Revista Veja
As salas de aula precisam deixar de ser
teatro e virar cinema
Ao sancionar a lei que proíbe o uso de celulares nas escolas, o governo Lula acerta na busca de recuperar a atenção dos alunos, mas erra porque falta sintonia com as transformações tecnológicas em marcha. A norma busca impedir o mau uso do smartphone como meio de dispersão da atenção do estudante, sem entender que a principal causa da desatenção não está na modernidade do aparelho, mas no arcaísmo da sala de aula: a distração é resultado de técnicas pedagógicas ultrapassadas, e não da ascensão dos telefones portáteis. Qual seria o caminho mais adequado? Definir estratégias para substituir o quadro-negro por ferramentas digitais de modo a atrair a atenção dos jovens e aumentar a eficiência na transmissão de conhecimento. Lousa estática e incolor não seduz uma geração que nasceu na dinâmica do YouTube, WhatsApp, TikTok etc.
Ao proibir o celular sem contrapor alguma
modernização, as instituições de ensino empurram o aluno para outras formas de
extravasar o descontentamento. Como? Promovendo bullying, conversando com o
colega ao lado em voz alta, já que não pode escrever para um distante. A grande
dispersora, enfim, é a aula chata, como carruagem em tempo de nave espacial.
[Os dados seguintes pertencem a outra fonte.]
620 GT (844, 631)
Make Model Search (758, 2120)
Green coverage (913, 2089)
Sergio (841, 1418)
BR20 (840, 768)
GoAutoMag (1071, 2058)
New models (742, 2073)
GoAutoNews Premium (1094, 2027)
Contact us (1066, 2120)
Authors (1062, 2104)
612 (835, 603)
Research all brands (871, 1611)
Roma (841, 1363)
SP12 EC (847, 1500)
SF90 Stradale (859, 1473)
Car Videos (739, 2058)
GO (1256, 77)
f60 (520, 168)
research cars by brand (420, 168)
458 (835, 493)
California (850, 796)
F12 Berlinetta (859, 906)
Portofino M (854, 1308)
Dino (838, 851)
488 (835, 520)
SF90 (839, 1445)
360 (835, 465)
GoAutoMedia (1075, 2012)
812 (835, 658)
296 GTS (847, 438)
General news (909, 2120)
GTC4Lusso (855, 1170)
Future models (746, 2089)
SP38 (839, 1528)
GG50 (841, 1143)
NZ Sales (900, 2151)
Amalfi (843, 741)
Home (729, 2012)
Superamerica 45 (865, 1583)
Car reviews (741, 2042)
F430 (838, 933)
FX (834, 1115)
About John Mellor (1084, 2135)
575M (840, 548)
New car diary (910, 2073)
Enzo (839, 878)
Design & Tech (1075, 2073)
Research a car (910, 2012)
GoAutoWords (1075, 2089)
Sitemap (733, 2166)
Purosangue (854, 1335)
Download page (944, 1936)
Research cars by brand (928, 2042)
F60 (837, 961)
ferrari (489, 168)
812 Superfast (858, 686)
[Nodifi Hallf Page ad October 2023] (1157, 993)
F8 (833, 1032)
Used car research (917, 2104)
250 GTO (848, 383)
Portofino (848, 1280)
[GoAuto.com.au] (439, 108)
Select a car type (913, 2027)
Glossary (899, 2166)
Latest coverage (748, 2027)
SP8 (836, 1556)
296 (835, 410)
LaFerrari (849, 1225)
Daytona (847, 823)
Obrigar meninas e meninos à aula teatral, como em séculos passados — professor,
aluno e meras anotações —, é estar parado no tempo. Além de proibir o uso do telefone
como meio de distração, é preciso perceber o potencial do eletrônico como
ferramenta pedagógica. É instrumento fenomenal, desde que alguns limites sejam
desenhados, para abandonarmos a era analógica. É deixar de ser teatro, enfim,
para virar cinema, atalho para entretenimento produtivo.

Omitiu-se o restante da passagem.